### GIVEN ENTRIES ###

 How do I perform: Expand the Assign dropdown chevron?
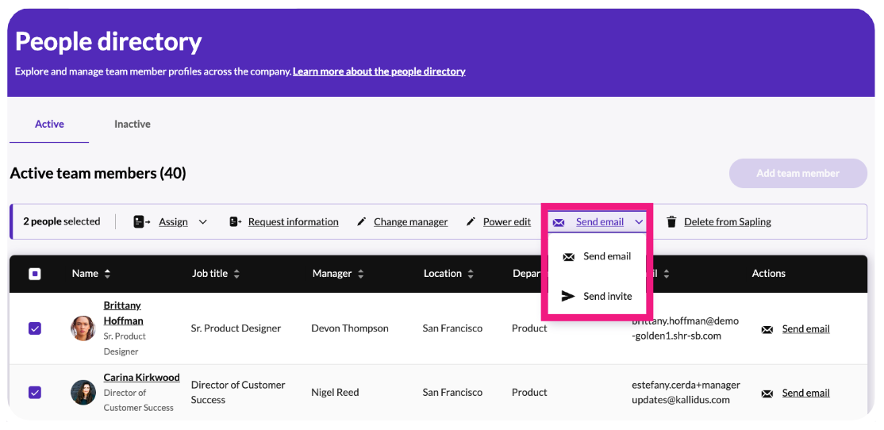tap(203, 222)
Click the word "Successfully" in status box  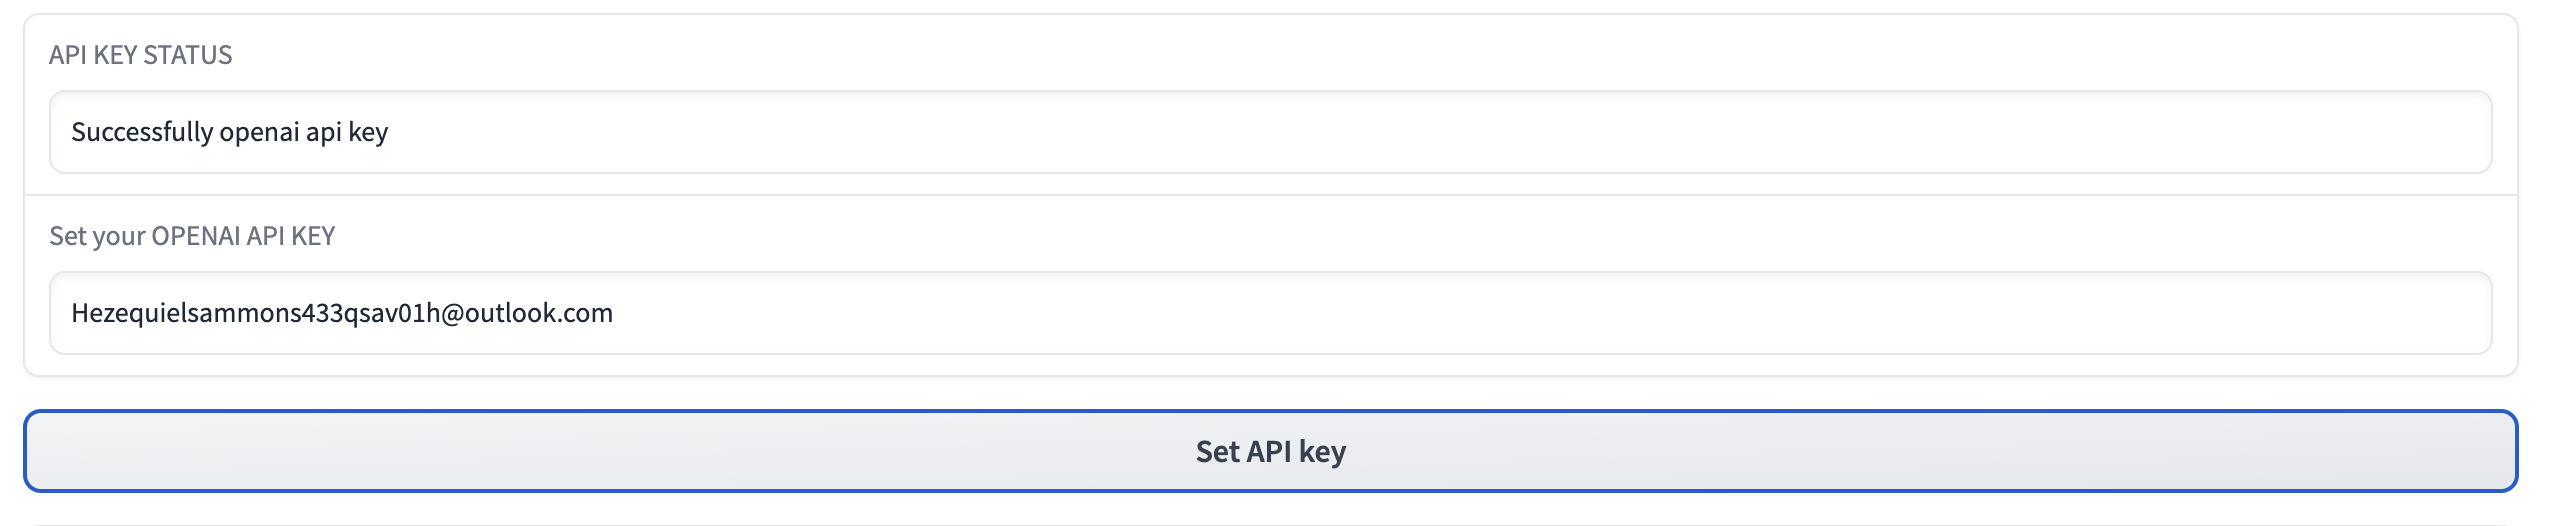pos(142,132)
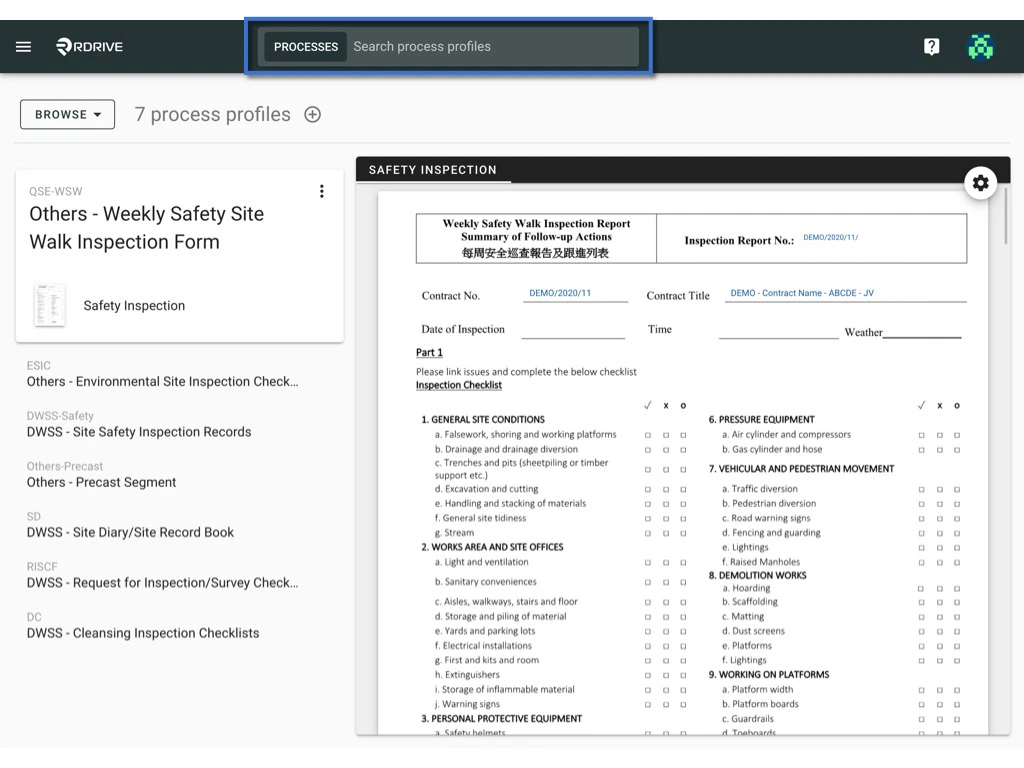Open the user avatar menu
1024x768 pixels.
980,46
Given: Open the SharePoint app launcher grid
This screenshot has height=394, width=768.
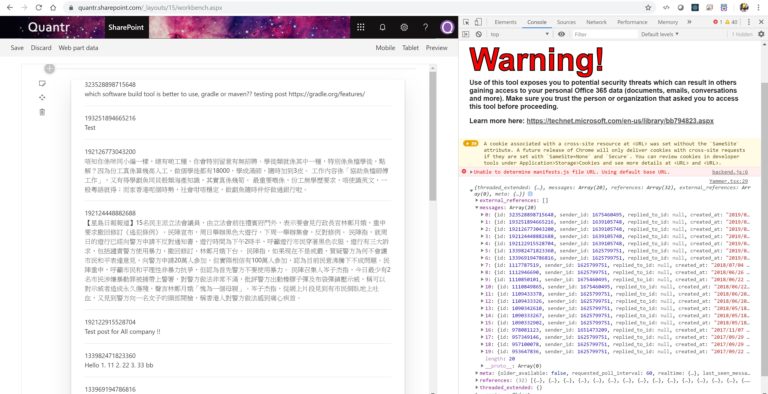Looking at the screenshot, I should [x=360, y=27].
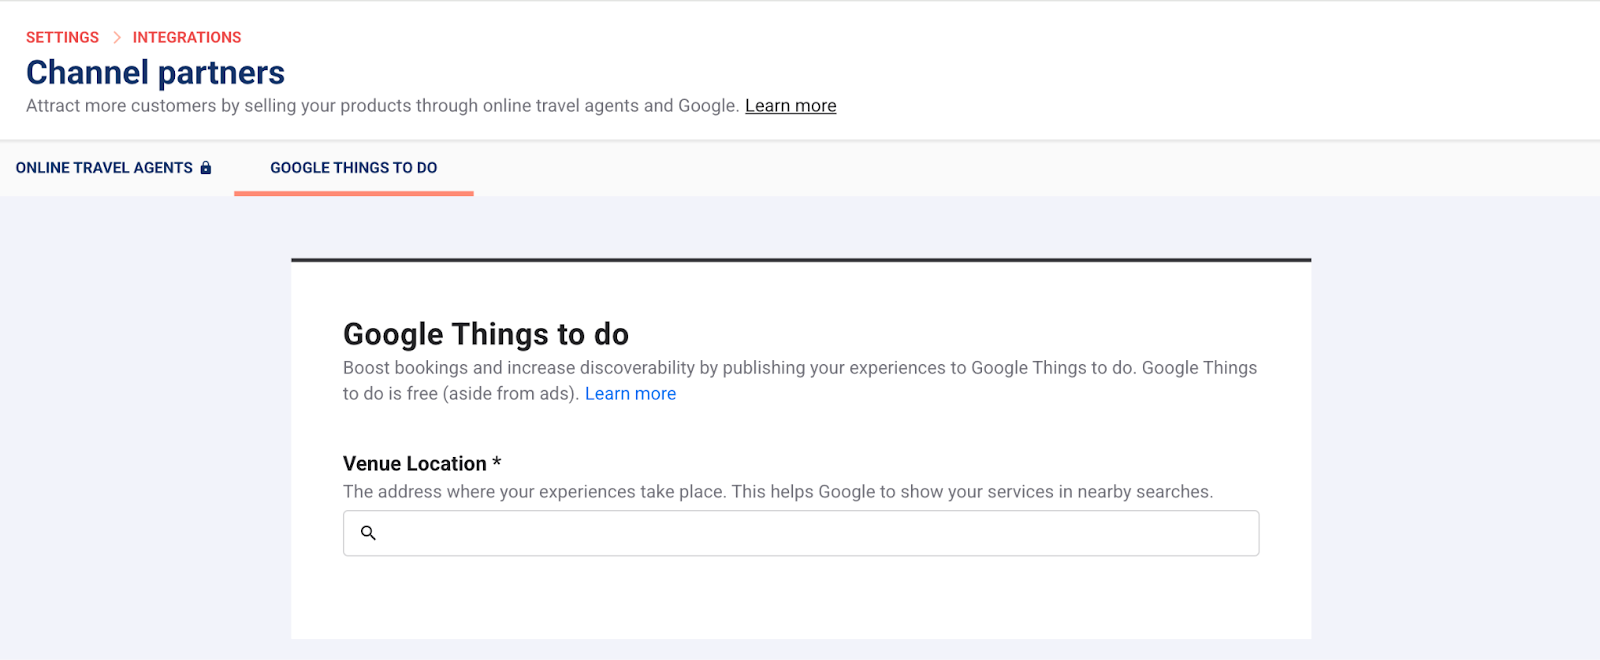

###

*PROBLEM TO SOLVE*
Within the entries above, the lines from the one with "Given: Open the SharePoint app launcher grid" through the final line are to be printed exactly, with the pictures removed.

*YOUR SOLUTION*
Given: Open the SharePoint app launcher grid
This screenshot has height=394, width=768.
Looking at the screenshot, I should [x=360, y=27].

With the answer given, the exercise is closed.